Jesus had a few things to say about the Sabbath, too. Although the Pharisees harassed him for not honoring the Sabbath as they would have liked, Jesus knew something they didn't: the Sabbath is about mercy, not the Law. Let’s look at one last truth found in Luke 4.

At the beginning of Jesus’ ministry, after he returns from being tempted in the wilderness. He visits the synagogue in Nazareth and quotes from Isaiah 61:

“The Spirit of the Lord is upon me because he has anointed me to proclaim good news to the poor. He has sent me to proclaim liberty to the captives and recovering of sight to the blind, to set at liberty those who are oppressed, to proclaim the year of the Lord’s favor.”

After speaking these words, Jesus sits down and said, “Today this Scripture has been fulfilled in your hearing.” It's a mic-drop moment.

“Proclaim the year of the Lord’s favor.” This is Jubilee language! Jesus’ ministry on earth brought Eden back. He is the fulfillment of the Sabbath. Old Testament prophets knew an Anointed One was coming. In Luke 4:21, Jesus is saying He is that Anointed One. He is the one who - filled with the Spirit of the Lord - will bind up the brokenhearted, bring hope to the poor, and release the oppressed.

For Christians, remembering the Sabbath means remembering that Jesus has released us from our sin and the oppression of this world. When we’re not sure how to Sabbath or what it means, we only need to look to Jesus. We look to His ministry that healed the sick and comforted the hurting. We look to His provision and promises. Our striving stops. Our work no longer becomes the work of death but the work of life.

● **STATED GOAL**
Repeat word for word the part of the passage on the Sabbath that opens with the words containing "Jesus had a" and closes with "a mic-drop moment.".

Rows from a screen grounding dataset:

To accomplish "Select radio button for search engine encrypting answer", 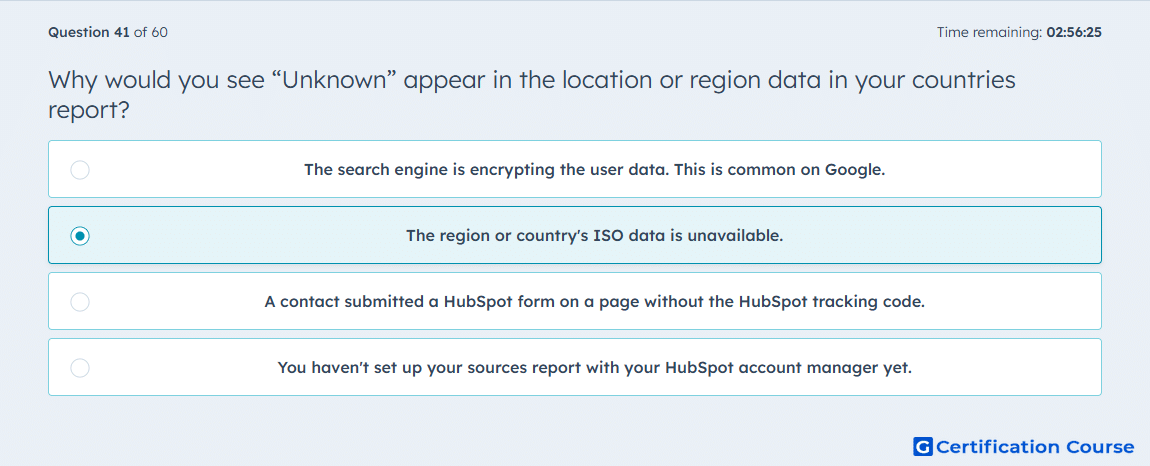I will tap(80, 170).
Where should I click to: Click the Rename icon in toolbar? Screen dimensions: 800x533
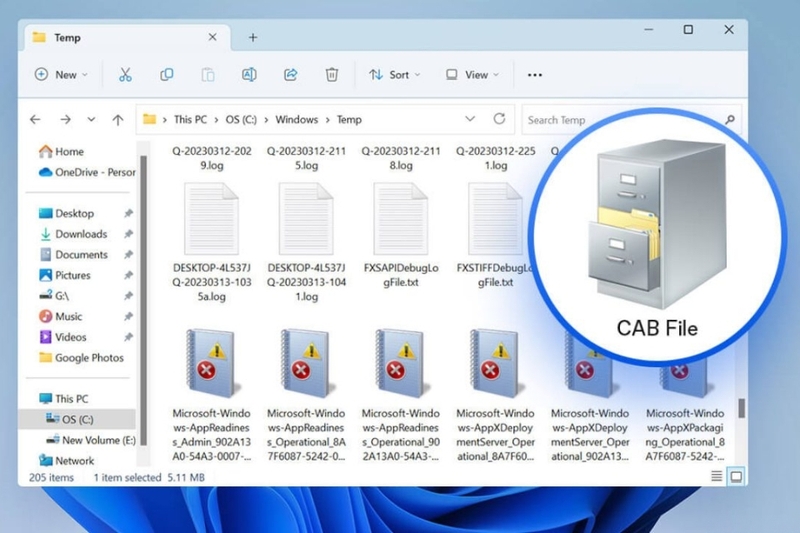pyautogui.click(x=249, y=75)
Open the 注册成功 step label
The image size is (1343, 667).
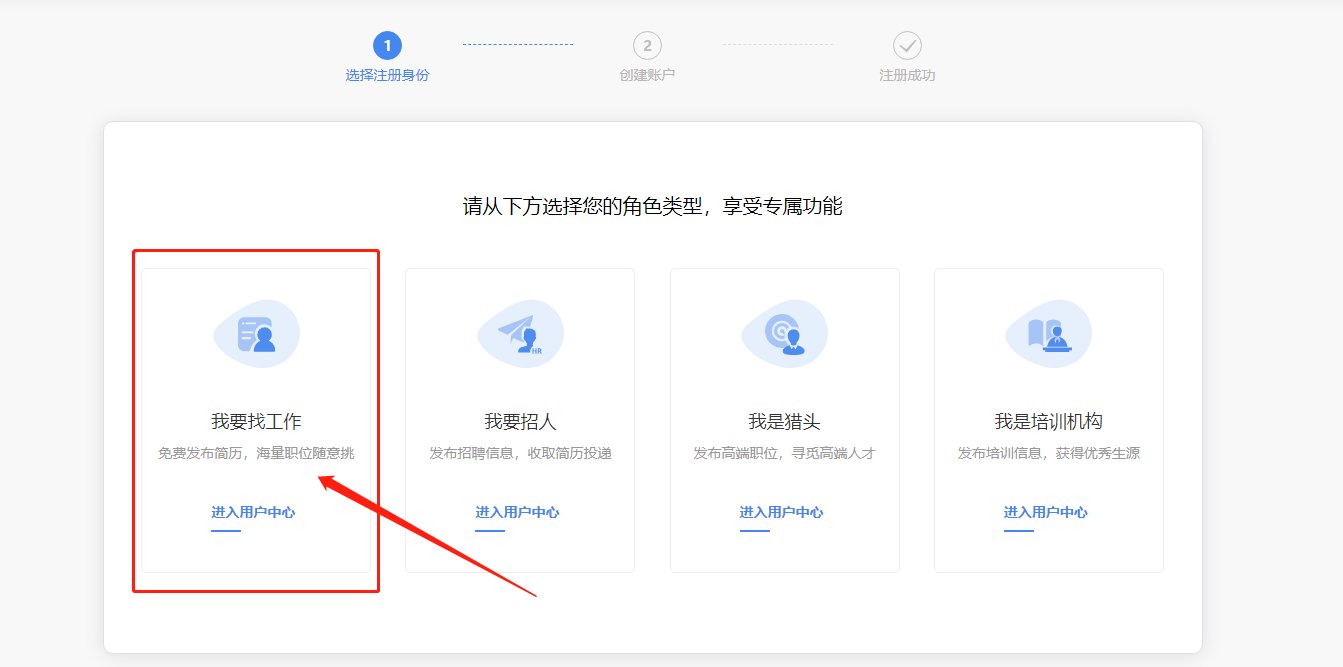tap(905, 74)
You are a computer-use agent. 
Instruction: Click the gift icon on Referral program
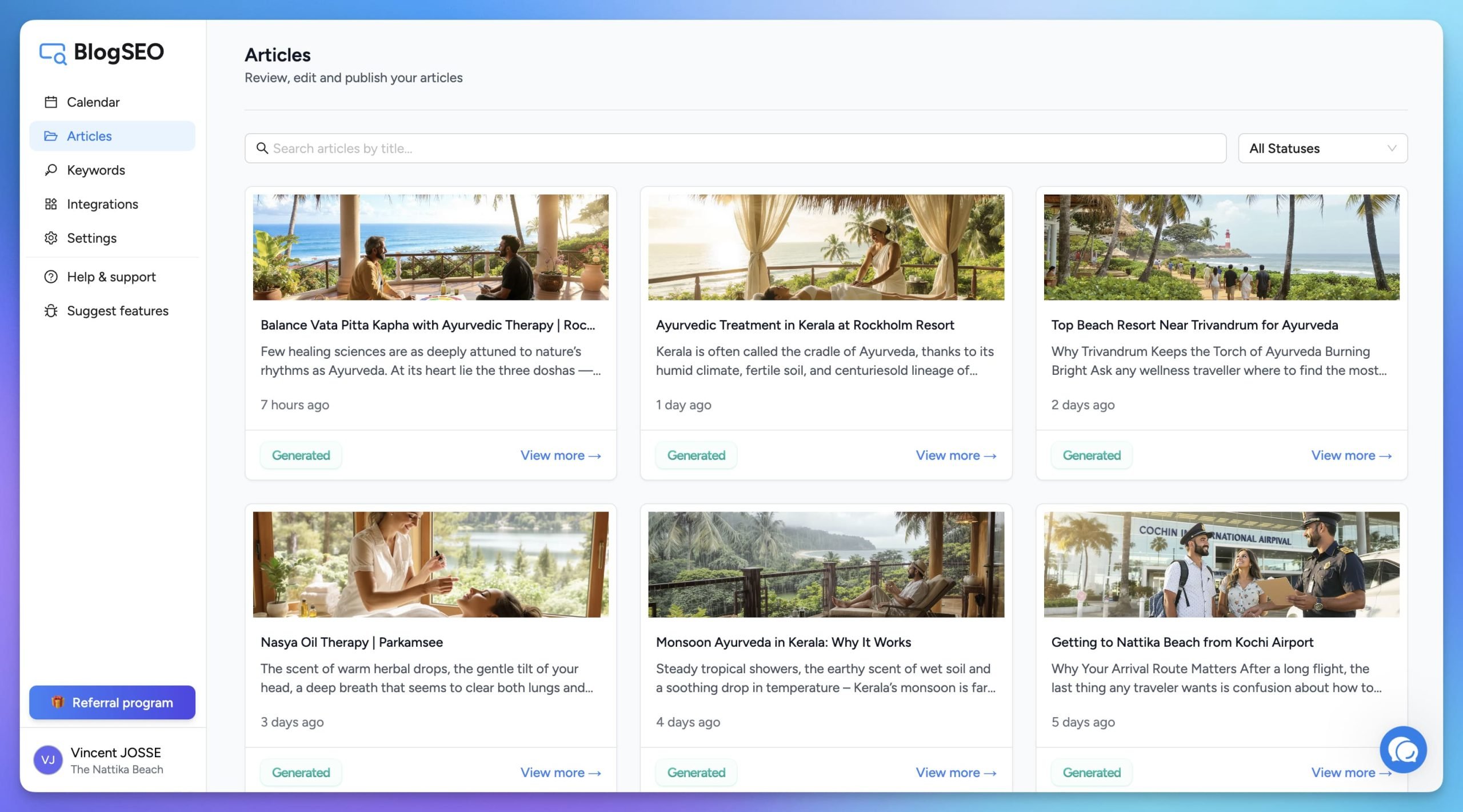pyautogui.click(x=58, y=702)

● **EXPECTED OUTPUT**
Jesus had a few things to say about the Sabbath, too. Although the Pharisees harassed him for not honoring the Sabbath as they would have liked, Jesus knew something they didn't: the Sabbath is about mercy, not the Law. Let’s look at one last truth found in Luke 4.

At the beginning of Jesus’ ministry, after he returns from being tempted in the wilderness. He visits the synagogue in Nazareth and quotes from Isaiah 61:

“The Spirit of the Lord is upon me because he has anointed me to proclaim good news to the poor. He has sent me to proclaim liberty to the captives and recovering of sight to the blind, to set at liberty those who are oppressed, to proclaim the year of the Lord’s favor.”

After speaking these words, Jesus sits down and said, “Today this Scripture has been fulfilled in your hearing.” It's a mic-drop moment.